• BRIEF 1
Summarize the forum excerpt below in two sentences.

• PAGE EXCERPT

My nomination for the worst horror film of all time is "The Thing with Two Heads" (1972), starring Ray Milland as a rich racist who, when he finds out he is dying, arranges for his head to be transplanted onto another body.  Only the body is that of an African-American man (Rosey Grier), and they just add the racist's head to the body rather than, you know, finding a body with no head to transplant onto.

Awful, awful, horrible film that I actually paid good money (not much, but still, good money) to see in the theater when it was first out.  But, heck, I was in high school, and we all do stupid things when we are in school.


----------



## clovis-man (Apr 14, 2008)

littlemissattitude said:


> My nomination for the worst horror film of all time is "The Thing with Two Heads" (1972), starring Ray Milland as a rich racist who, when he finds out he is dying, arranges for his head to be transplanted onto another body. Only the body is that of an African-American man (Rosey Grier), and they just add the racist's head to the body rather than, you know, finding a body with no head to transplant onto.

• DATA EXTRACT
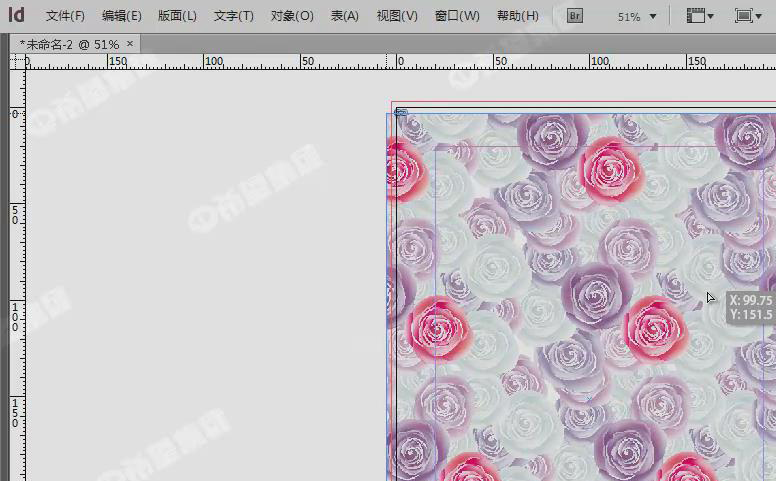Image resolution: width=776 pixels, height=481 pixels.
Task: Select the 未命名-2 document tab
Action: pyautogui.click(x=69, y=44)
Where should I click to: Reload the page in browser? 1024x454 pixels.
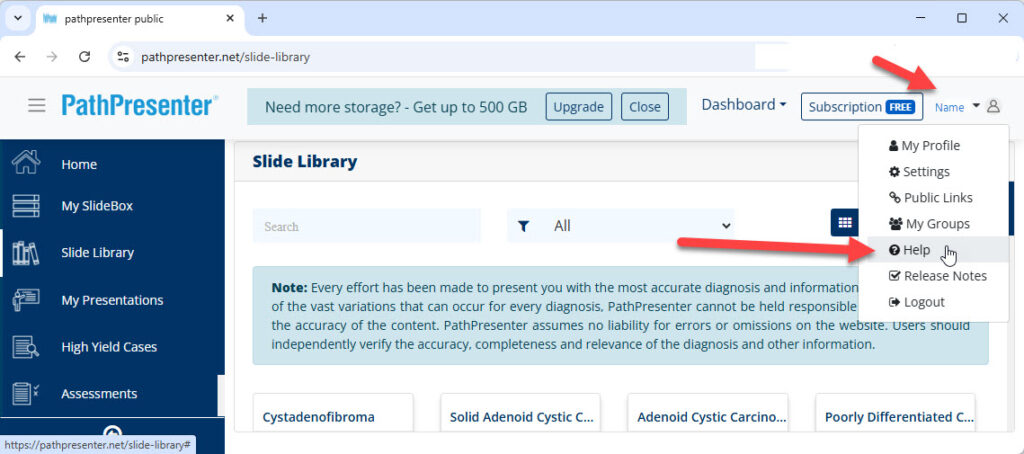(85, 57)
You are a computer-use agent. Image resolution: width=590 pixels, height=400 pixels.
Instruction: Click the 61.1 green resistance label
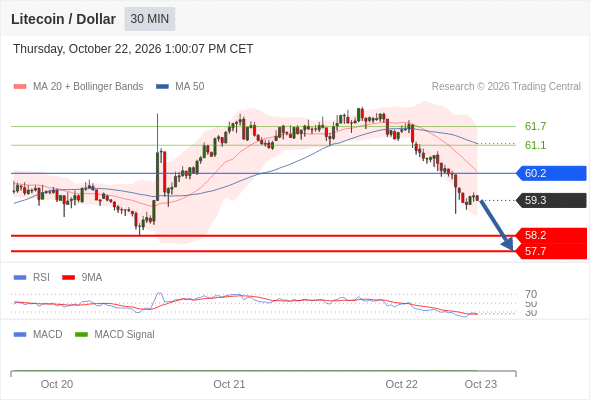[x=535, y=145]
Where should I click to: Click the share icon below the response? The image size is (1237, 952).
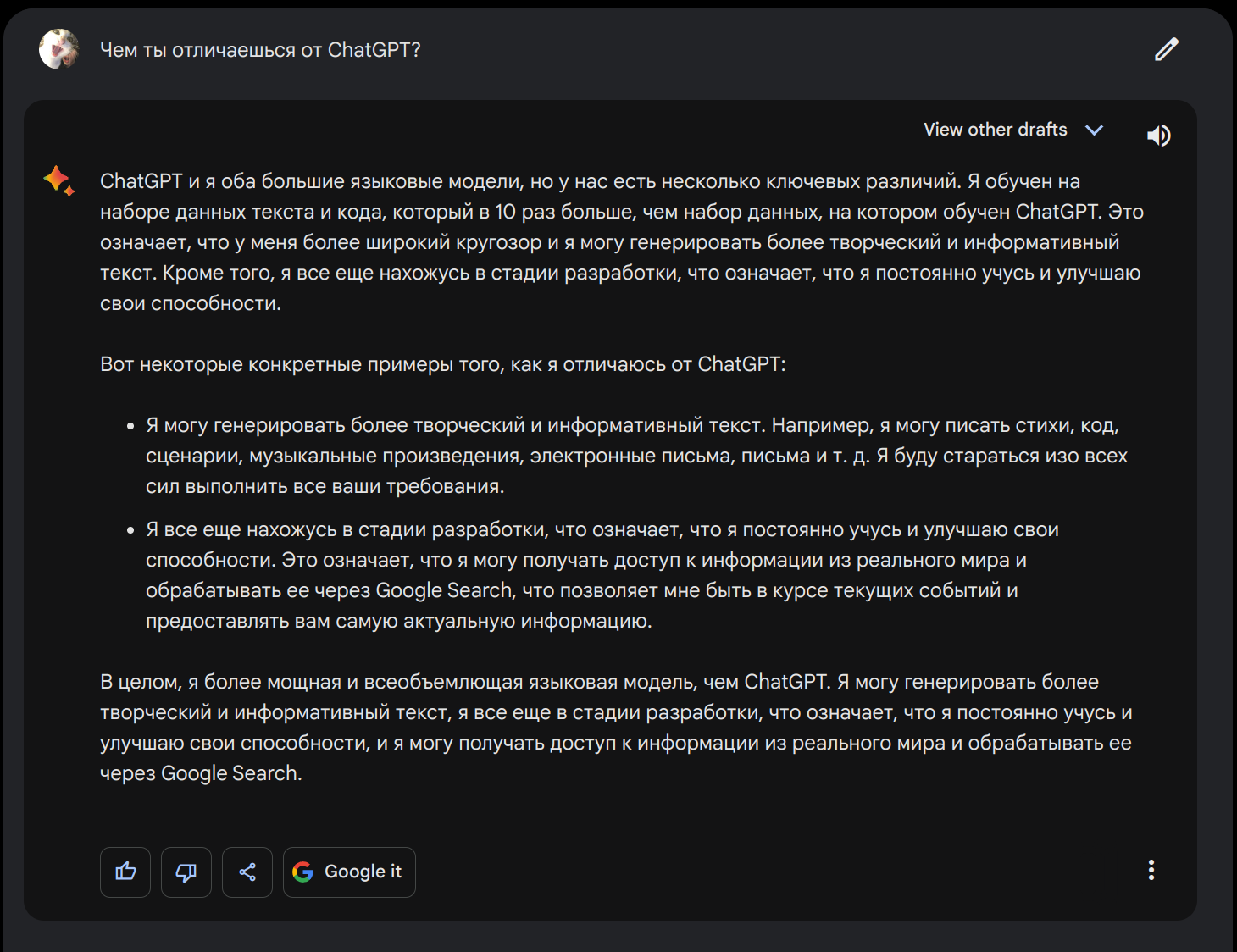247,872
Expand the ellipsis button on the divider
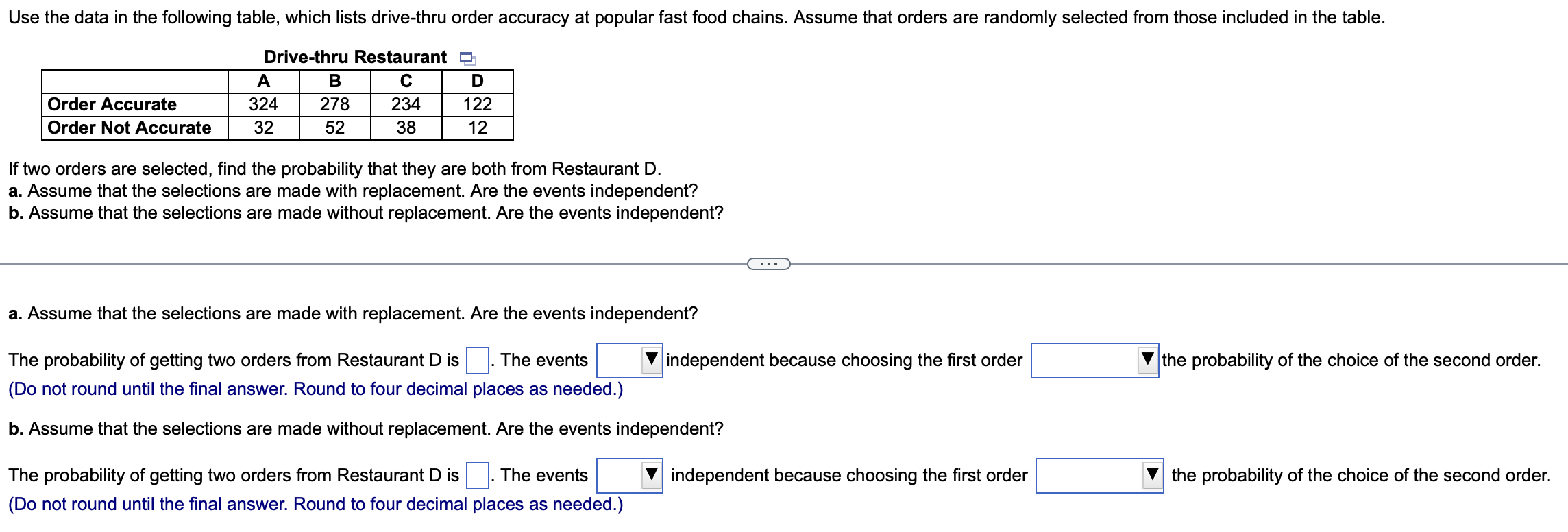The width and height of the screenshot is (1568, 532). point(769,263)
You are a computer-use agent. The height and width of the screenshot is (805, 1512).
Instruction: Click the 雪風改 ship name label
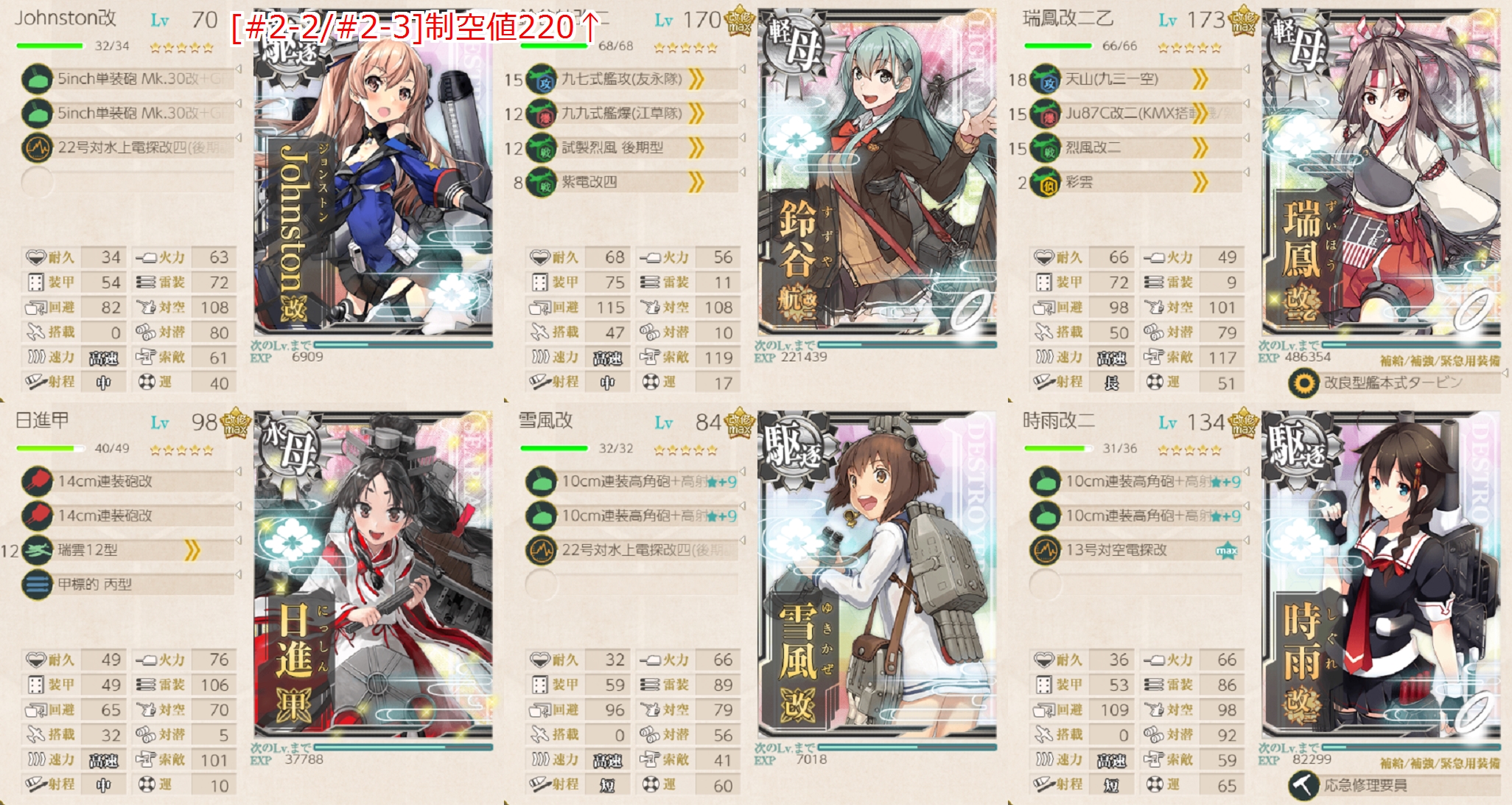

• BRIEF 2
Copy the entries above, starting at the line that contains "You are a computer-use agent. Image" and continuing through the end of the entries, with both ends included and the pictures left out.

• ANSWER 1
The poster nominates "The Thing with Two Heads" (1972) as the worst horror film of all time, describing how Ray Milland plays a dying rich racist whose head is added to the body of an African-American man played by Rosey Grier. The poster calls it an awful film and admits to having paid to see it in the theater as a high school student when it first came out.

• ANSWER 2
You are a computer-use agent. Image resolution: width=590 pixels, height=400 pixels.
Instruction: Click the 61.1 green resistance label
[x=535, y=145]
Where should I click to: Click the share icon below the response? The image size is (1237, 952).
247,872
Expand the ellipsis button on the divider
The width and height of the screenshot is (1568, 532). point(769,263)
You are a computer-use agent. The height and width of the screenshot is (805, 1512).
Instruction: Click the 雪風改 ship name label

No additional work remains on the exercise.